▶ **Pixel coordinate grounding data**
..............................

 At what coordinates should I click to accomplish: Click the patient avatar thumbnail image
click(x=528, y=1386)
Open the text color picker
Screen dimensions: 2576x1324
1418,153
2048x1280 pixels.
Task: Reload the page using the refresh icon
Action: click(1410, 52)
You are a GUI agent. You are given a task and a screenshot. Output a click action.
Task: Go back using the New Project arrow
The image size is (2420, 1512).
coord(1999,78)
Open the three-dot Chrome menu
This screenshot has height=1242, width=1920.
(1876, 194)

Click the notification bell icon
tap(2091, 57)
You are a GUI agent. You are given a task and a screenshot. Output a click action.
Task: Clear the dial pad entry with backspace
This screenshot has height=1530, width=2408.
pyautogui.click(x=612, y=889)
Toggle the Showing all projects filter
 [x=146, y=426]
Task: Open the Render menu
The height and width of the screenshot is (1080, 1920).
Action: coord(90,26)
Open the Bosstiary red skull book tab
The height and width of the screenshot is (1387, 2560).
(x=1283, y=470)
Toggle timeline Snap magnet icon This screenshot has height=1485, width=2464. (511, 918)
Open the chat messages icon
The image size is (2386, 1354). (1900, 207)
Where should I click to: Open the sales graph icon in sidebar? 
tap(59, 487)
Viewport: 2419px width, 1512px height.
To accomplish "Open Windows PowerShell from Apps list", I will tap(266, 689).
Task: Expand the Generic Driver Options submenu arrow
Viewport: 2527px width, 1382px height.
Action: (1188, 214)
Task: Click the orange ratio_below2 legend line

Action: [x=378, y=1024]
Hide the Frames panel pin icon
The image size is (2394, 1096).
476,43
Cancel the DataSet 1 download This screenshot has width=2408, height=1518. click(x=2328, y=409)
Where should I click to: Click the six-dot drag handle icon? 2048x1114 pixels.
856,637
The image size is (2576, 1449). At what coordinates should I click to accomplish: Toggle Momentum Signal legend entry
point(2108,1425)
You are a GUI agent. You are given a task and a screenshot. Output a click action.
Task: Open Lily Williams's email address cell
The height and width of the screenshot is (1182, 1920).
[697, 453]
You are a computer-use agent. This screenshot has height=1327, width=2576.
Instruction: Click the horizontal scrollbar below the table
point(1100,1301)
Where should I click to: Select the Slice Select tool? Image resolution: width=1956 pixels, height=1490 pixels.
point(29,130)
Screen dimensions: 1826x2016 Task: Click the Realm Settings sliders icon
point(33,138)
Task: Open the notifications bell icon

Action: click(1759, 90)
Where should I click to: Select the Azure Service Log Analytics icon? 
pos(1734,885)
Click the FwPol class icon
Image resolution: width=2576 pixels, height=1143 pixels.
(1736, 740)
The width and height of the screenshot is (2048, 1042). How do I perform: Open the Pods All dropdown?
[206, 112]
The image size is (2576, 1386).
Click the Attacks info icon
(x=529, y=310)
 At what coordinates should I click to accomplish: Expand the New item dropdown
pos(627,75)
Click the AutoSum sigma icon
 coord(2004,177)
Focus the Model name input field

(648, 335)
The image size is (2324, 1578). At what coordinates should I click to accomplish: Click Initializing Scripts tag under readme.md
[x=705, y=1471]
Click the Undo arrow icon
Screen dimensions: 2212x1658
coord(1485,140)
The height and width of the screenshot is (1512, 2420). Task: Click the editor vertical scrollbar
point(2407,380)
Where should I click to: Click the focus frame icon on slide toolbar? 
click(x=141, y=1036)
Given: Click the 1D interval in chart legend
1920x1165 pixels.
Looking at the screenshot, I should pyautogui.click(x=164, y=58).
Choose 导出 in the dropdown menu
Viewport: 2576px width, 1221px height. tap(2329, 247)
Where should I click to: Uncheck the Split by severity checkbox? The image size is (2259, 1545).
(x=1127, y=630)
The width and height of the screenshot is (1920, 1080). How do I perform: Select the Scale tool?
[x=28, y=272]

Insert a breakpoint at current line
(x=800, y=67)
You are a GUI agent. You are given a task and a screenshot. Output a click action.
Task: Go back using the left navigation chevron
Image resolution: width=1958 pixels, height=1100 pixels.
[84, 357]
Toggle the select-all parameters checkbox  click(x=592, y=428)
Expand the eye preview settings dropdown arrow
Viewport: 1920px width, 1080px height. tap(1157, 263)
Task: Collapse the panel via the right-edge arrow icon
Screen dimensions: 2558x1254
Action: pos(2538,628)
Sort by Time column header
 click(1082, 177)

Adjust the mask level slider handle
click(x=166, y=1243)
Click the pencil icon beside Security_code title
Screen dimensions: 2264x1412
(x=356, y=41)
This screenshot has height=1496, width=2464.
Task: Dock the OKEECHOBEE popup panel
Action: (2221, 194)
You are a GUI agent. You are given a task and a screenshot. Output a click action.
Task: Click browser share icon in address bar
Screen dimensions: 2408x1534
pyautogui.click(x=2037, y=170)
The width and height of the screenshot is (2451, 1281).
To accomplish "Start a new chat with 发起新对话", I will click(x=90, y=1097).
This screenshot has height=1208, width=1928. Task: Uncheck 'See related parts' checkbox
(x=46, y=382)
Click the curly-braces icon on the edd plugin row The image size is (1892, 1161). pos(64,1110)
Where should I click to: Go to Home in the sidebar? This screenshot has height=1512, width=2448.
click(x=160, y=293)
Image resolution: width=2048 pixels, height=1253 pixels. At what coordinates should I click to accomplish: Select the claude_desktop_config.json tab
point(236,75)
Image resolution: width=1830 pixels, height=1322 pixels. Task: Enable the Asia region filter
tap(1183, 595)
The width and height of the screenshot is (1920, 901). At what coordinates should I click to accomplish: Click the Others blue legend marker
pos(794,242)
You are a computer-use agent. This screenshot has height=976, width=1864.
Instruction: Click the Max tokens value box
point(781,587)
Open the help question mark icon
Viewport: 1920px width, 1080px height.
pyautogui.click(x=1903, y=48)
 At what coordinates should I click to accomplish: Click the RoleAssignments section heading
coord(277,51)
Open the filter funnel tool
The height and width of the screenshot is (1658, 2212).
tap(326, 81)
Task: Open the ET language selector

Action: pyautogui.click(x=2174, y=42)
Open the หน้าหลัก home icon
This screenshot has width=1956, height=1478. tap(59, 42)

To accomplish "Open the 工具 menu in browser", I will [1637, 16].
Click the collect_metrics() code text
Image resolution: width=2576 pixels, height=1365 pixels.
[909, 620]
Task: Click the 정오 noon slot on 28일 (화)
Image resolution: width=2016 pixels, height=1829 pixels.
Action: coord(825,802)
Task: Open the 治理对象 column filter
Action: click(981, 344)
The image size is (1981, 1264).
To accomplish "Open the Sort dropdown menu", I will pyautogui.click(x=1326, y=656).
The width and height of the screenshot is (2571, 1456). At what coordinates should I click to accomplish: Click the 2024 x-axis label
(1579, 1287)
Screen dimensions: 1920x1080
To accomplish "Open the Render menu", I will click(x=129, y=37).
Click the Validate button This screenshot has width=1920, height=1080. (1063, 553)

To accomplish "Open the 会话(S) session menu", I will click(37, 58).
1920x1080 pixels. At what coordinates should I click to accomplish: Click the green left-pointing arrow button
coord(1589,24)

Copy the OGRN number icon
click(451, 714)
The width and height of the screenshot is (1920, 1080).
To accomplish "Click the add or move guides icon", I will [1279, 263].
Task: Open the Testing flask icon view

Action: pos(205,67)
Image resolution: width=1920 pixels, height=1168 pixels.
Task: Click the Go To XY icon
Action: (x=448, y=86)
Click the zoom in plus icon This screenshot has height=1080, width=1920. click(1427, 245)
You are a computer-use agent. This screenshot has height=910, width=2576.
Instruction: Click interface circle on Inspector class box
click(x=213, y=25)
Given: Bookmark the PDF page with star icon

..............................

▶ **Exercise details**
Display each line of the data where "computer" occurs.

▶ **Answer to this exercise**
You are a computer-use agent. This screenshot has height=1327, width=2576.
You are a computer-use agent. This screenshot has height=976, width=1864.
You are a computer-use agent. This screenshot has height=910, width=2576.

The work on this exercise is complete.